読むのが惜しいような気持で、それでもあっという間に読んでしまう。
吉村昭が舌癌の診断をうけ放射線治療を始めること、治療中にすい臓がんが発見されること。
そんなひどいことになるはずがないと思う妻(「育子」となっている)の気持ちを裏切るように事態はどんどん悪化していく。
その経緯を作家らしく鋭い目で観察しそれを見守る自身の気持ち、夫の気持ちも簡潔にしかもあますところなく書く。

”読むのが惜しいような気持”と書いたのは文章が秀逸であることにもよるが、随所で癌で逝った亡き妻との闘病・敗戦のことが思い出されたからだ。

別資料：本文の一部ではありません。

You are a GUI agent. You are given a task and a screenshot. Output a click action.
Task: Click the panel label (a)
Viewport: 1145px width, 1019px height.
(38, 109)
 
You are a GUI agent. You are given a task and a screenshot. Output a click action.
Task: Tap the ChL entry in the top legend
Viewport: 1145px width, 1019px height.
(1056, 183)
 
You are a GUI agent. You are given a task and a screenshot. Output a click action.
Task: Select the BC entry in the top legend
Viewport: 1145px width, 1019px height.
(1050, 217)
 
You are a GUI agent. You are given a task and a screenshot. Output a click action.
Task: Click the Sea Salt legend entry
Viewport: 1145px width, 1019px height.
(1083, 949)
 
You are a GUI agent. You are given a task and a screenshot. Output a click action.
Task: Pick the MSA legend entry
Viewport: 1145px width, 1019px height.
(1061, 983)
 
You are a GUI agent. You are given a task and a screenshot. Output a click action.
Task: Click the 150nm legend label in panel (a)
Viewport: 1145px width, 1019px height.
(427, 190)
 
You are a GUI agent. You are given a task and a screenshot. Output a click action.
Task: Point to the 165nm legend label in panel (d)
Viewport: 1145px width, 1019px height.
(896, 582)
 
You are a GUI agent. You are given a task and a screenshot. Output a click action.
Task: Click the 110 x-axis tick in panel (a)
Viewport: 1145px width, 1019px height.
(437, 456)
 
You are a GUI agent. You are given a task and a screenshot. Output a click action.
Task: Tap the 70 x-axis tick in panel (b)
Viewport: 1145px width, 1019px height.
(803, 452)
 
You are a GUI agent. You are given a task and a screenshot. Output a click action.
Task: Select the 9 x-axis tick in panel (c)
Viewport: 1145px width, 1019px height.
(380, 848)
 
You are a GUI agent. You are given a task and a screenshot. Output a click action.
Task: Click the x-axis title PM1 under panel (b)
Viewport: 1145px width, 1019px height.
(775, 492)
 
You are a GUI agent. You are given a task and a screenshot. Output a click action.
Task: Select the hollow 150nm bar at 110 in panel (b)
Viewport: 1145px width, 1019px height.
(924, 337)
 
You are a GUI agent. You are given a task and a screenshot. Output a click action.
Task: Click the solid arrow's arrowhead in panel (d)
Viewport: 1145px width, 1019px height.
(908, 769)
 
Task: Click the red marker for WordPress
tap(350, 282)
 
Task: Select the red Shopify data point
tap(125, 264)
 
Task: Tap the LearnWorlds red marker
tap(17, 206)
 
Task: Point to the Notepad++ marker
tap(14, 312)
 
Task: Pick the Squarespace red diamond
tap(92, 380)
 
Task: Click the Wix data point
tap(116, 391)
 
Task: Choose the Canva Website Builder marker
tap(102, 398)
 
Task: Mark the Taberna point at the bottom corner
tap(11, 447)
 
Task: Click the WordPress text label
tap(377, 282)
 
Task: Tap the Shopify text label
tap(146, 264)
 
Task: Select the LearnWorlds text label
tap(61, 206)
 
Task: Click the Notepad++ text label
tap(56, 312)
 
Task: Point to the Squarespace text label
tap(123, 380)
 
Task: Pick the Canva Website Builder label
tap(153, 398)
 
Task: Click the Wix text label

医師のひと言、話す顔つきに一喜一憂(一喜の方はほとんどなかったけれど)して、訊きたいことは山ほどあるのにいざとなると聞きそびれて会社から医師に電話してみたりしたあの頃。
看病の間に二人で生きてきた人生のことなどがよぎったりして、なんだ縁起でもない、元気になるであろうと無理やり思いこもうとしてみたり。

石原裕次郎が亡くなったときになんとか言う女優だった奥さんが裕次郎の便を両手に受けたという記事を読んで「へ~すげえな」と思ったが、いざ俺のことになったら妻の尻に指を突っ込んで固くなった便をかきだすのを自然にやっていた。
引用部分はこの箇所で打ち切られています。